#### WHAT IS ASKED
Write out the records word for word, starting at the first line and stopping after the line that contains "click(51, 214)".

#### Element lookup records
╔══

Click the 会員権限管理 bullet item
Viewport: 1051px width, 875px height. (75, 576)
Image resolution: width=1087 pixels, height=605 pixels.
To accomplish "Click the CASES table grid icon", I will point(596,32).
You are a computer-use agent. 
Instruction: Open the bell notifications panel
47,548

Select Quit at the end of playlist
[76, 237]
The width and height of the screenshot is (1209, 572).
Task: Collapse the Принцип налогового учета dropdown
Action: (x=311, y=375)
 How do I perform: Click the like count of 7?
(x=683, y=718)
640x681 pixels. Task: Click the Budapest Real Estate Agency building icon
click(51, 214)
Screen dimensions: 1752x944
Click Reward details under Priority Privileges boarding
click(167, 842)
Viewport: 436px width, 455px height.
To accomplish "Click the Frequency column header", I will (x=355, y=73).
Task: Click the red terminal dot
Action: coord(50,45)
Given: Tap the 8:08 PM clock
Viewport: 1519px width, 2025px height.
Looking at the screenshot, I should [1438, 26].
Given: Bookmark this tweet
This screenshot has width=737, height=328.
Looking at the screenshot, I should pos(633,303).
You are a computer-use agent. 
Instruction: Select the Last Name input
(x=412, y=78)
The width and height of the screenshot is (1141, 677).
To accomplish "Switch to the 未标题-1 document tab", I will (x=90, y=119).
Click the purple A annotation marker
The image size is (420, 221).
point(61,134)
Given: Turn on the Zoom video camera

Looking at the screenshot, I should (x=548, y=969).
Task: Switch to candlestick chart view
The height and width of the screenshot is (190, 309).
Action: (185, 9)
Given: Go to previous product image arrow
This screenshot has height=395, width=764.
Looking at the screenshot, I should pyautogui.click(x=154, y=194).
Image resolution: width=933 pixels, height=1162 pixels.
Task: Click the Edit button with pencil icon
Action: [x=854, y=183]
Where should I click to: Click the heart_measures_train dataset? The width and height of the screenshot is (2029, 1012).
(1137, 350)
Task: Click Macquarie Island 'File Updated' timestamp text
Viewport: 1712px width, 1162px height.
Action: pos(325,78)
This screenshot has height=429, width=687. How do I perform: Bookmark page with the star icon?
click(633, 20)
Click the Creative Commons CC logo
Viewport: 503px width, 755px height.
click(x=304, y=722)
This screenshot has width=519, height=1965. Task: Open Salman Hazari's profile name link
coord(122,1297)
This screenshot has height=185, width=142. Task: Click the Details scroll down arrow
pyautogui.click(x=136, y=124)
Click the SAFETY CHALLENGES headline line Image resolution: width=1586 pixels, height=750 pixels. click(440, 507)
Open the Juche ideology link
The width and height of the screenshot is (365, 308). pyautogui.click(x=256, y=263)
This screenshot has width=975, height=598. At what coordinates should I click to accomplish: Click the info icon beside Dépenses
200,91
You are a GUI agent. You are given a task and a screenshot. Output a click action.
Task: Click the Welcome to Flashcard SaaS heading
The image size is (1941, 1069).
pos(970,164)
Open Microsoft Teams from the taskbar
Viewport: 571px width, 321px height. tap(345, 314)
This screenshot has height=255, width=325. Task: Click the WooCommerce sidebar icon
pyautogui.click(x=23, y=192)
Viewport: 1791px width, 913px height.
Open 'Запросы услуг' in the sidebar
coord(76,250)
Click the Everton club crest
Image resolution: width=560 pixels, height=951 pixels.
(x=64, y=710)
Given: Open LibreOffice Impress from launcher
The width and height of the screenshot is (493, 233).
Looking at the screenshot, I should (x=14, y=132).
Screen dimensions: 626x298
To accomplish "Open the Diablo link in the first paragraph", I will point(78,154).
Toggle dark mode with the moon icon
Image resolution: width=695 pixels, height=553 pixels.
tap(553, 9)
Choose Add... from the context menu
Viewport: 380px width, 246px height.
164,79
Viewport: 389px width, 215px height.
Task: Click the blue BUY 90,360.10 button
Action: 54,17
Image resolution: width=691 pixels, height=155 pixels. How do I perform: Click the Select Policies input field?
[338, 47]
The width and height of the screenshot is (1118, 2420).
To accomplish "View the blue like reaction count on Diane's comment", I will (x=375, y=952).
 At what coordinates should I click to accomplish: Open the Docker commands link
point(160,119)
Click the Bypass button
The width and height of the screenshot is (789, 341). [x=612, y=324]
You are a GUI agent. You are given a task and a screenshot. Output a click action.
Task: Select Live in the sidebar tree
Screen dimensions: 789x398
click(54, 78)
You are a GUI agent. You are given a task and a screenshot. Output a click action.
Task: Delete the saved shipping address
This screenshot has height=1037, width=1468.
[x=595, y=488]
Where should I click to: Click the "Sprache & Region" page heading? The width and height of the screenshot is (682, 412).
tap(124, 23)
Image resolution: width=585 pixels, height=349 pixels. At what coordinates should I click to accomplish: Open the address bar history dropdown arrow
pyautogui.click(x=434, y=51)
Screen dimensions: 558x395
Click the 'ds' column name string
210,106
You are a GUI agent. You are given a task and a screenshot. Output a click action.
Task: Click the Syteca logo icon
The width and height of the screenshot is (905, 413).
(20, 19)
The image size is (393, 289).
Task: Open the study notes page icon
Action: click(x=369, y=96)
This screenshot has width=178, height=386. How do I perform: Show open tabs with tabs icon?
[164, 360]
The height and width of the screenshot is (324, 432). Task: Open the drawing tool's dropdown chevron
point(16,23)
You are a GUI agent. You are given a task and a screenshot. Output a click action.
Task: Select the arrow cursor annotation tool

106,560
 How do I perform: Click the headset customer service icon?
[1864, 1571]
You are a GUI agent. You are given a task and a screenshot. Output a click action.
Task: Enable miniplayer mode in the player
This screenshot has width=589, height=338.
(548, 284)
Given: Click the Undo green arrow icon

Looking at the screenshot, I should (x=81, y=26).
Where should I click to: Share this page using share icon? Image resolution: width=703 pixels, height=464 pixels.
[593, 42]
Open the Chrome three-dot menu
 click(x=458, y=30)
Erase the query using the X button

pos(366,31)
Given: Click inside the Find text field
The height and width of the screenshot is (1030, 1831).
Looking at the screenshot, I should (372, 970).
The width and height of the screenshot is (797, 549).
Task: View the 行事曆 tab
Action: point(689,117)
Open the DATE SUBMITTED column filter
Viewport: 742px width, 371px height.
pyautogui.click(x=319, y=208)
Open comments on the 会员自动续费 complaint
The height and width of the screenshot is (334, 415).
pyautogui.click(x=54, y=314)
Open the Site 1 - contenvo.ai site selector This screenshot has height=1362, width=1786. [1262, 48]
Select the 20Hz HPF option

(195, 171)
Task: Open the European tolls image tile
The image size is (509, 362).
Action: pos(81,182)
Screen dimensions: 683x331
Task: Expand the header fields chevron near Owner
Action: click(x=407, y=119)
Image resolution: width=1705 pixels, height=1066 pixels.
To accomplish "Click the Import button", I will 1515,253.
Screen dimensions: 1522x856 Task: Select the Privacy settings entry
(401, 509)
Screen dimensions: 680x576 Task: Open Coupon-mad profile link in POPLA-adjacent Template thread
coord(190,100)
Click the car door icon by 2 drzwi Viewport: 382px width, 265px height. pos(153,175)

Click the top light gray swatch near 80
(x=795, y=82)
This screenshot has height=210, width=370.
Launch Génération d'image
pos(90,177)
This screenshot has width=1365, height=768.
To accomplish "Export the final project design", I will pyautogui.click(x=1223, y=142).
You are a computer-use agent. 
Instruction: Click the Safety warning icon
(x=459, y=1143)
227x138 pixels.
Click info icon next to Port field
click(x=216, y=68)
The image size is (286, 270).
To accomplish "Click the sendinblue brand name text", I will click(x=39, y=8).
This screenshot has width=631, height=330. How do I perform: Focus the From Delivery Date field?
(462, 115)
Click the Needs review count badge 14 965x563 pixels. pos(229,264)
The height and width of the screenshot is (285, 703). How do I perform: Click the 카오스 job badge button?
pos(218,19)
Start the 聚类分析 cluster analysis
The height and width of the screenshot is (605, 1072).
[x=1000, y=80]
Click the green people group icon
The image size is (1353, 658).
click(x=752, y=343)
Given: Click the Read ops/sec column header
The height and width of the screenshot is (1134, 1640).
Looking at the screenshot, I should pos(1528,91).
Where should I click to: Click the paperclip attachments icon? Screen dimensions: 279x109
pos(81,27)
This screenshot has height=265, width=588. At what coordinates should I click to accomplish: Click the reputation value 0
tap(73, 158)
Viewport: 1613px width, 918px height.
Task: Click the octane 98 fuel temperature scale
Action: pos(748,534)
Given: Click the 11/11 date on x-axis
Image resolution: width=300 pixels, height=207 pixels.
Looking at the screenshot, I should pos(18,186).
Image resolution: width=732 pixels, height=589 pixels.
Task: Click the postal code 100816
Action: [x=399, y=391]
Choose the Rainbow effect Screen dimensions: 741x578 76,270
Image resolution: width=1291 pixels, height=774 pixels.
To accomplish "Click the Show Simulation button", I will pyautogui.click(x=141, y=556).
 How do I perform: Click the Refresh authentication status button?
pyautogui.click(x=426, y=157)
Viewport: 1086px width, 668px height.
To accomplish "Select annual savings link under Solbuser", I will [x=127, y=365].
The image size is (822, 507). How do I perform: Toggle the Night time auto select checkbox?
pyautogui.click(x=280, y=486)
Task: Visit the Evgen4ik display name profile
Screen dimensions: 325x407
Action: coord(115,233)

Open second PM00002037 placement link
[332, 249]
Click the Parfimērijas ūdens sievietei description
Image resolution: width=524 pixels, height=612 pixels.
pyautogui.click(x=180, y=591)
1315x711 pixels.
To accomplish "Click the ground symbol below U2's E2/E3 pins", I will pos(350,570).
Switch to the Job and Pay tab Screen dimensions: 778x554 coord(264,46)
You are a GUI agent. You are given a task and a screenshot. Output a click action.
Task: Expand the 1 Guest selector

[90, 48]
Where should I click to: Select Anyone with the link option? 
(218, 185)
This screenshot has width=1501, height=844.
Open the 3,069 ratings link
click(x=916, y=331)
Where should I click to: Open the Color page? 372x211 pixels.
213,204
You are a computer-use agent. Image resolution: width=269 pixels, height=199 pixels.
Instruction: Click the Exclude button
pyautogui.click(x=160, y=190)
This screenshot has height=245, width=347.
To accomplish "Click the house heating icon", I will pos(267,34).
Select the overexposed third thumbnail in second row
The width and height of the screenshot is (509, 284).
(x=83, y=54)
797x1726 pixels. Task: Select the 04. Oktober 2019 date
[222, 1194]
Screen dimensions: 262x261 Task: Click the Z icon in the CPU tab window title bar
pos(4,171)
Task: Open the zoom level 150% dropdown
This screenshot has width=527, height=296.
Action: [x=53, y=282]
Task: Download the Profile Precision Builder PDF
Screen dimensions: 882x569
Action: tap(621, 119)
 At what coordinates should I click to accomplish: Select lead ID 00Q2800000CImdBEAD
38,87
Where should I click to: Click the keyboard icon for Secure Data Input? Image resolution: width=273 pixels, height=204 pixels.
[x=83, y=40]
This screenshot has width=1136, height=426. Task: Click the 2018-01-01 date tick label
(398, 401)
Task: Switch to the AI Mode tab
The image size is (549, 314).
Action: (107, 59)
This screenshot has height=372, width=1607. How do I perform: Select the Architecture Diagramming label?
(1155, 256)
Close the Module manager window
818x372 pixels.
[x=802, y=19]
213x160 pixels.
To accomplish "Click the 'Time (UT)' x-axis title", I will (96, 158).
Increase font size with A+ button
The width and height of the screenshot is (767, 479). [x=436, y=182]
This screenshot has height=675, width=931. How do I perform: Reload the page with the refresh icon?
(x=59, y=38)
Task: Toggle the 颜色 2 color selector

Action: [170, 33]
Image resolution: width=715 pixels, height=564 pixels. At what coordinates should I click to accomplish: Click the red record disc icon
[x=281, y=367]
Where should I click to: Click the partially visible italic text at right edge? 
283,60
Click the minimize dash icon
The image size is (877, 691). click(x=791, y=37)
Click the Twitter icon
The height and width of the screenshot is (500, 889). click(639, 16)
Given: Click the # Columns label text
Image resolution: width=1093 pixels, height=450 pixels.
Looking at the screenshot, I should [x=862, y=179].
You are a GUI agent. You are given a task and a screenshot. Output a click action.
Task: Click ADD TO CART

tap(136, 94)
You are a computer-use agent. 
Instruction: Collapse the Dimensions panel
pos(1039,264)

╚══

#### RESULT FOR THIS TASK
Click the 会員権限管理 bullet item
Viewport: 1051px width, 875px height. (75, 576)
Image resolution: width=1087 pixels, height=605 pixels.
To accomplish "Click the CASES table grid icon", I will point(596,32).
You are a computer-use agent. 
Instruction: Open the bell notifications panel
47,548

Select Quit at the end of playlist
[76, 237]
The width and height of the screenshot is (1209, 572).
Task: Collapse the Принцип налогового учета dropdown
Action: (x=311, y=375)
 How do I perform: Click the like count of 7?
(x=683, y=718)
640x681 pixels. Task: Click the Budapest Real Estate Agency building icon
click(51, 214)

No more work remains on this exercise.